Vehicles from a wide range of auto manufacturer – such as VW, view Fiat, Audi, Ferrari, Porsche or Maserati – have been for years in peril, prone to electronic car-hackings.
These are the findings of expert research, which has been battled for two years in courts by Germany’s Volkswagen AG. Car theft involving vehicles equipped with “keyless” entry systems has been exploiting for years the vulnerabilities in electronic locks and immobilizers and now makes up for 42 percent of the stolen vehicles in UK’s capital – London, for example. According to police, technically skilled criminals can access such vehicles within 60 seconds. Security researchers have now said there are such vulnerabilities in keyless vehicles made by a wide array of manufacturers. And what’s worse – the researchers discovered the flaws back in 2012 and have been dragged since to court by the carmakers in order to prevent them from delivering their findings to the public. The authors, Roel Verdult and Baris Ege from Radboud University in the Netherlands and Flavio Garcia from the University of Birmingham, UK, will present their findings at the USENIX security conference in Washington.

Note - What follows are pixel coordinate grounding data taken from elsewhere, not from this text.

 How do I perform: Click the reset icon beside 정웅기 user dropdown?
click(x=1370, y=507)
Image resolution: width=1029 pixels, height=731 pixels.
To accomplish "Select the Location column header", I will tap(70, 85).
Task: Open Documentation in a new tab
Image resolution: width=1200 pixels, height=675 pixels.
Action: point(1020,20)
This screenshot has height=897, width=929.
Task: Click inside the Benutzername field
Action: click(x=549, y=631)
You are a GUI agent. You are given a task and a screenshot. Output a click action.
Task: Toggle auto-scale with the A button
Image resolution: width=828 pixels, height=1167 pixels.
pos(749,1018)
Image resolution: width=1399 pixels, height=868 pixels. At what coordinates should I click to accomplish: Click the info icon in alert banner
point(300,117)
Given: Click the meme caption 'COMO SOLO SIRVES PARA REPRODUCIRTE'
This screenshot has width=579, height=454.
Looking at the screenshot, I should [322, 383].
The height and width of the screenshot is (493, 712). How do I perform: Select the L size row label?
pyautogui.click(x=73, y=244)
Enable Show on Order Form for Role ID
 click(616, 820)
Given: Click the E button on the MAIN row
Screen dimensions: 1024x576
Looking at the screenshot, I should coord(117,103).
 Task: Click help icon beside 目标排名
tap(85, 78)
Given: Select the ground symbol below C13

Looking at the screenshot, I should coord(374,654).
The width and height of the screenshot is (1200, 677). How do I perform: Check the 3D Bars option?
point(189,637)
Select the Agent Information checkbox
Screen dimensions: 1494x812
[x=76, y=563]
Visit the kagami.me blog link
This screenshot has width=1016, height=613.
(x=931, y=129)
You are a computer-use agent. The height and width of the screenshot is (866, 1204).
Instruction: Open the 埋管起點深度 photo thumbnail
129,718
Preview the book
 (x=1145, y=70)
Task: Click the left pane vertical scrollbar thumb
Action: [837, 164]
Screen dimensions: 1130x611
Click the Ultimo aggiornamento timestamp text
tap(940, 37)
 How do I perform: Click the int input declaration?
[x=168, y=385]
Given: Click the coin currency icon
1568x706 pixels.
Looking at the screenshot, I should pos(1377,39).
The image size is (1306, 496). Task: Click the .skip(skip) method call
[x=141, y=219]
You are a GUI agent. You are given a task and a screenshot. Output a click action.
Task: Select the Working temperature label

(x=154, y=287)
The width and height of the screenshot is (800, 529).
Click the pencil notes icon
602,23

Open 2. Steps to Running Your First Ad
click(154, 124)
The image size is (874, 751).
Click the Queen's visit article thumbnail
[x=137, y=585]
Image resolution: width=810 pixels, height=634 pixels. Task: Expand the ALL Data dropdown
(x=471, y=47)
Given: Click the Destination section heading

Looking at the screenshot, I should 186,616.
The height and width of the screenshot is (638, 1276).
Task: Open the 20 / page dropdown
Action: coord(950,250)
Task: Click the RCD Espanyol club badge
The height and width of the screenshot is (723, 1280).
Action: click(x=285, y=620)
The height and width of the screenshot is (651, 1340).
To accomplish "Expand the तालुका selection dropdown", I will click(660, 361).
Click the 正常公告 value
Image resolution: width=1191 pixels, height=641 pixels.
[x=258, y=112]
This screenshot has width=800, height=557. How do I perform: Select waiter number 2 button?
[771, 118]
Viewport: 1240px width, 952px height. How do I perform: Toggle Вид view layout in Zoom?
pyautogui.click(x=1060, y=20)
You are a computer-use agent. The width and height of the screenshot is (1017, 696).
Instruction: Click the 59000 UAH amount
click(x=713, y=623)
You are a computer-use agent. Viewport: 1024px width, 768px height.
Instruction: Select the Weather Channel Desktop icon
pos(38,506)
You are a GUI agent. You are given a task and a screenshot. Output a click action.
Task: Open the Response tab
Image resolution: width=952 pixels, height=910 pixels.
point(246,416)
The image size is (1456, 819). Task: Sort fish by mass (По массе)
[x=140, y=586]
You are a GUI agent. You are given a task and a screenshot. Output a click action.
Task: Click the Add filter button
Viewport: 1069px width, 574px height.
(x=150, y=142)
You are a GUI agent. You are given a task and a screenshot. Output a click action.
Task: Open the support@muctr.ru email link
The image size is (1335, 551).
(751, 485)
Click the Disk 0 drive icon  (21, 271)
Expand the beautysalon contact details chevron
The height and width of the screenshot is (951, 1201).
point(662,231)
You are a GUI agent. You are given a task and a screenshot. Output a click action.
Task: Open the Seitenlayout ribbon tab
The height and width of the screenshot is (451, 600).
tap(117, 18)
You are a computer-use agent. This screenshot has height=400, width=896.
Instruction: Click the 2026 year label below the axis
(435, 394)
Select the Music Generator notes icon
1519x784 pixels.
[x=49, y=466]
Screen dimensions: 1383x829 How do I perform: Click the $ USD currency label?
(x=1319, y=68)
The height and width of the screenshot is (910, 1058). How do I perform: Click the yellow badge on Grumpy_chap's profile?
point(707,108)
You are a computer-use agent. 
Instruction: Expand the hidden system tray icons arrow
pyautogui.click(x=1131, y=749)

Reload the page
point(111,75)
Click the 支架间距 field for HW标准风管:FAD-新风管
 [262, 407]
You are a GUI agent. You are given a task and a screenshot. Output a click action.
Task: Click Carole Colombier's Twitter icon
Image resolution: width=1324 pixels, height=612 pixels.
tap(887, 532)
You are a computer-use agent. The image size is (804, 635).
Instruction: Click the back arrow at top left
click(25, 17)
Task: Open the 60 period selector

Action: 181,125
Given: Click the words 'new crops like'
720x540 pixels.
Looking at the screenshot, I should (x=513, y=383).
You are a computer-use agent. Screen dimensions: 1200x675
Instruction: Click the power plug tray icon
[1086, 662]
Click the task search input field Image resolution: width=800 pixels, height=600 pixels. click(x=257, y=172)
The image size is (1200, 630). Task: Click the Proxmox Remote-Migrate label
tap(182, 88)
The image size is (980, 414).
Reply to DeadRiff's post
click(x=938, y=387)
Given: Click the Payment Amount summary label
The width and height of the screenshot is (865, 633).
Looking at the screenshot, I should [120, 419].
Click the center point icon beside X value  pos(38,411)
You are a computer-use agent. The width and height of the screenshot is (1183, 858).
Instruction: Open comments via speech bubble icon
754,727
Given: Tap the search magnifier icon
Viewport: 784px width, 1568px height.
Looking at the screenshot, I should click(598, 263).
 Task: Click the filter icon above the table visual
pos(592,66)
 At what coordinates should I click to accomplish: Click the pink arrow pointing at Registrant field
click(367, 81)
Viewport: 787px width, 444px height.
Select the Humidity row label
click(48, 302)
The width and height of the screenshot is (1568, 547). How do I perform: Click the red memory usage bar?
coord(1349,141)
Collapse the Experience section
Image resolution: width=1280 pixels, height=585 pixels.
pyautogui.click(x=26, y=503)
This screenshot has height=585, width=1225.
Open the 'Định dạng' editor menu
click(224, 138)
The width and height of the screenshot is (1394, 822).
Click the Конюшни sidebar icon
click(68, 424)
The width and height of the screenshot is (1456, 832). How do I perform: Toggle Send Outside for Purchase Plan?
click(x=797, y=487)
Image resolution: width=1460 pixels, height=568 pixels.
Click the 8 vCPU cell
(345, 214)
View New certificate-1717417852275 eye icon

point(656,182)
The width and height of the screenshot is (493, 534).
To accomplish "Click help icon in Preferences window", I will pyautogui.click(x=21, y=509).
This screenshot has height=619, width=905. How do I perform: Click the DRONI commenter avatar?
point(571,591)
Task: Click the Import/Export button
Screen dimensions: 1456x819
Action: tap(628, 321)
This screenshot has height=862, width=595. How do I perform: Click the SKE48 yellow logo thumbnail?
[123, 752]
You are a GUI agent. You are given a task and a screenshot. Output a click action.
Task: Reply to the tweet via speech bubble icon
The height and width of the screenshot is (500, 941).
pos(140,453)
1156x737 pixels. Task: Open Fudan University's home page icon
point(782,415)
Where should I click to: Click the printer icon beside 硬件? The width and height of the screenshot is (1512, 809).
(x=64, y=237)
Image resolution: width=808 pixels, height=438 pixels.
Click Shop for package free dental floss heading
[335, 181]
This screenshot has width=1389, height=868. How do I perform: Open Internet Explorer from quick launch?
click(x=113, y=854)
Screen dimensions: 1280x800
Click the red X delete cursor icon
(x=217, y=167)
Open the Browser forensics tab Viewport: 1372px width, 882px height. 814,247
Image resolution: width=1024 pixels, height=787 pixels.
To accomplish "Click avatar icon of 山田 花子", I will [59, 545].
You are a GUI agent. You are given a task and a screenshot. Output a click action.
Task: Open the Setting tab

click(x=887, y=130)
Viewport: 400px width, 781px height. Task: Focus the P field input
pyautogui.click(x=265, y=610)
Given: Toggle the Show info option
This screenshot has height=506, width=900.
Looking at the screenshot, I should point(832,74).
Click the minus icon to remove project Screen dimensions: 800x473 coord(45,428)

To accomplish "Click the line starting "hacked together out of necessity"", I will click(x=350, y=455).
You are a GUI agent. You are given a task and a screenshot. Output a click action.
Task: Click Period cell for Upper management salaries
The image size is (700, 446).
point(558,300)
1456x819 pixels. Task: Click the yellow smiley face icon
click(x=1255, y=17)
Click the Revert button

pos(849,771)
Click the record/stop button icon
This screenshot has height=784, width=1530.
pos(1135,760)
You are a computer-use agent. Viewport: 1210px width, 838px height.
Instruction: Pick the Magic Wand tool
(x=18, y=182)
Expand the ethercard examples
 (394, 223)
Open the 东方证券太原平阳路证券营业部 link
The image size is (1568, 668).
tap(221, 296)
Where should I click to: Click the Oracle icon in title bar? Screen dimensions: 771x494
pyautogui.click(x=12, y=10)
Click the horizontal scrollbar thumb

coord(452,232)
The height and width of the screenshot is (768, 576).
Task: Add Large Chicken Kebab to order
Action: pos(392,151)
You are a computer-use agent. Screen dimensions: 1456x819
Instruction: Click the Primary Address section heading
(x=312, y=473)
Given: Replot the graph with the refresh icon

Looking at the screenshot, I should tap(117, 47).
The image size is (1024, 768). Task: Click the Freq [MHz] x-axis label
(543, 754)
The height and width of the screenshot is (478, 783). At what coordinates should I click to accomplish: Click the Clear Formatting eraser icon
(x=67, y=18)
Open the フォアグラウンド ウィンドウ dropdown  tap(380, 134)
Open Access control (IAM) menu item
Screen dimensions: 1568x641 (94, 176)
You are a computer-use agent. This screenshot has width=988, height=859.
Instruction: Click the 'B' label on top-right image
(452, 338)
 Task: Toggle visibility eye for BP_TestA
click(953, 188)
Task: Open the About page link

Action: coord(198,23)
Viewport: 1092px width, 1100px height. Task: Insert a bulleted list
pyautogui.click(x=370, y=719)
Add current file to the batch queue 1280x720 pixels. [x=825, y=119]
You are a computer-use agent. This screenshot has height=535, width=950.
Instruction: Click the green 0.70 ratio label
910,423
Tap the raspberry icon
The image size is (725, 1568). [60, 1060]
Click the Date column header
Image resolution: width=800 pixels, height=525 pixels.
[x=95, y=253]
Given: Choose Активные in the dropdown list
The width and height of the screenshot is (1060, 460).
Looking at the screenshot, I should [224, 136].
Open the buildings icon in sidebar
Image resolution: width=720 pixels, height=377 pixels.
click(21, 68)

The flaw affects the Radio-Frequency Identification (RFID) transponder chip employed by immobilizers – particularly the Megamos Crypto transponder that has its cryptography and authentication protocol easily targeted by malevolent hackers out to steal premium autos. The Megamos is also among the most common immobilizer transponders, used by VW AG’s Audi, Porsche, Bentley and Lamborghini, as well as the Fiat, Honda, Volvo brands and certain Maseratis.